When was the last time you had a genuinely ‘cor blimey’, hairs-up-on-the-back-of-your-neck idea, at your desk, at 10.30 on a Wednesday morning? Thought not.
For me having ideas is about being in the right state of mind, the right music and an oddly irrational battle with the rational. Personally I see the world that we (and our clients) inhabit as two places. ‘Inside’ are all the things that are rational and familiar, but outside is another world, a world of unknown ideas, yet to be had, yet to be understood and, probably most critically, yet to be sold.
I’m writing this on the way back from Japan and I’m reminded of their infamous word, Gaikoko-jin, which translates literally as ‘outside world – from’. Foreigners are from the land of outside – a word that sometimes seems derogatory but personally I quite like. Because I think that as designers we are searching for ideas that are Gaikoko-ideas (let’s call them Gai-deas, for short), outside our frame of reference, unknown, unreferenced.
Searching for and selling Gai-deas brings with it a whole host of problems, namely, and pardon the capitals, HOW THE HELL IS A CLIENT GOING TO BUY THAT. I guess that’s when we fall back on logic, or what I call ‘boardroom rationale’ - post-rationalisation for be-suited bottoms parked on the Eames chairs but completely lost on real people. No wonder ‘branding’ continues to build its own self-supporting babel-bubble of language, just to try and get a few more ideas through.
Take all those ‘transparent’ brand values lost on Joe Public. Joe hasn’t got a graphics degree, he sees ‘soft’ and ‘change’ for Tate (perhaps) and possibly just saw ‘soft’ for Abbey (a short-lived rebrand of the UK Building Society).
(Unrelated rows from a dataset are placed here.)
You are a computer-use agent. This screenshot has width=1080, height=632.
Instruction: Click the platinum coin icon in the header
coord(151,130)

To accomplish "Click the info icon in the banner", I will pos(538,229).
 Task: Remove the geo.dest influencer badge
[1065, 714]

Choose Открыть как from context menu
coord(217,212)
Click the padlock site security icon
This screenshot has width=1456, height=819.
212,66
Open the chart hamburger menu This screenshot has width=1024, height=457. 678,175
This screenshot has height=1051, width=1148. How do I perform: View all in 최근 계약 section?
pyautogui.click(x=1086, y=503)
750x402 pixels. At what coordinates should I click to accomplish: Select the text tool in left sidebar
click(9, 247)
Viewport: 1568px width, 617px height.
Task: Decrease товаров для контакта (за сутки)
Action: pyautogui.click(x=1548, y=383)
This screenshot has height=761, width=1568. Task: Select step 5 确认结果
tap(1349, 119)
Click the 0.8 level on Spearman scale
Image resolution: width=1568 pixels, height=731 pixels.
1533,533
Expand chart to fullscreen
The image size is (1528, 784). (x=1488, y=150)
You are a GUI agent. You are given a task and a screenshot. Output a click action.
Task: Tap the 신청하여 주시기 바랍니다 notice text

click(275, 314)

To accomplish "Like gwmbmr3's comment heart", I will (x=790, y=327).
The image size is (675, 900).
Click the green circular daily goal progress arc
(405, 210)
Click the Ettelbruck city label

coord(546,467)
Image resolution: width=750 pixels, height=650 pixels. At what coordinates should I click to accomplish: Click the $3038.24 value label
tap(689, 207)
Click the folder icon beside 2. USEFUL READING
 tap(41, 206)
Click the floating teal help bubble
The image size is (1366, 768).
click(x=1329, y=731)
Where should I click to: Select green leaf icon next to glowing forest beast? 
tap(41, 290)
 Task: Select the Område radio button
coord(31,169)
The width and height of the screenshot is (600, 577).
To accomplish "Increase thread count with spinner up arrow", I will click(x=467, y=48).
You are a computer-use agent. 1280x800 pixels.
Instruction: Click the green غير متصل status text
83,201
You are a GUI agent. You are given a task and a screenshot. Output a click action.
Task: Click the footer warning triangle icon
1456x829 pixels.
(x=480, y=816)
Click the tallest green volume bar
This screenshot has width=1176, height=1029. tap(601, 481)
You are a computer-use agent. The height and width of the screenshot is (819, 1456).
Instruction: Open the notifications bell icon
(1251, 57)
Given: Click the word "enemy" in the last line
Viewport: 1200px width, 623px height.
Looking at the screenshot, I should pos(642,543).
When he sees the recent version of the UPS symbol he doesn’t analyse the implications of the change from the Paul Rand original to now, or appreciate the new-found solidity of their three dimensional marque, he just sees a slightly dodgy 3-d logo.
Don’t get me wrong, I’m not really belittling these ideas, I actually think that Tate was a brave, ‘Gai’ kind of idea.
But Gai-deas can get you into trouble. Those fruit and veg stamps of ours were popular, sure, but we suffered in the letters pages of the design journals about whether they were gong-worthy.
The design world is perilously short of true paradigm shifts, and in that perforated, phosphor coated bubble that is philately they sure look different to me. But the pack-men get beaten up over crisps and squidgy biscuits, we take a hammering on sticky back paper, the suits demand results and by inference creativity takes a bit of a dive.
Sometimes Gai-deas come from completely backwards thinking. I sometimes start with the absolutely most inappropriate place for an idea and ask myself ‘why not?’ Or I start with the cliché and literally, in some cases, reverse it. We’re doing a city identity at present* which takes a skyline and turns it into something completely different. If you’d asked me at the beginning of the project if I thought I was planning a skyline identity, I would have spluttered my sweeteners back into my latté.
Call it what you like, but backwards thinking, Gai-deas sometimes invoke the worst possible reaction – ridicule. People can’t judge them, they laugh, they get angry, they reject. They choose a safe route. And more ideas go into the bottom drawer.
Just like everyone else, our bottom drawer is crammed with ideas that didn’t go through, or we couldn’t sell, or just seemed ahead of their time. Sometimes I think it would be great to have a spring clean of all those ideas, and in a stroke of ridiculous-ness we even published our own brochure of unsold ideas in a catalogue once. But the truth is, I held a few back because I still thought some solutions would eventually meet the right problem, as though their meeting was somehow pre-ordained. Sometimes I’ve held a solution in my head for 15 years, waiting for its perfect problem.
As yet no-one’s responded to the sale of unsold ideas with an urgent phone call and the offer of ‘50 grand for the idea on page 8’. Maybe they’ll wait 15 years to call?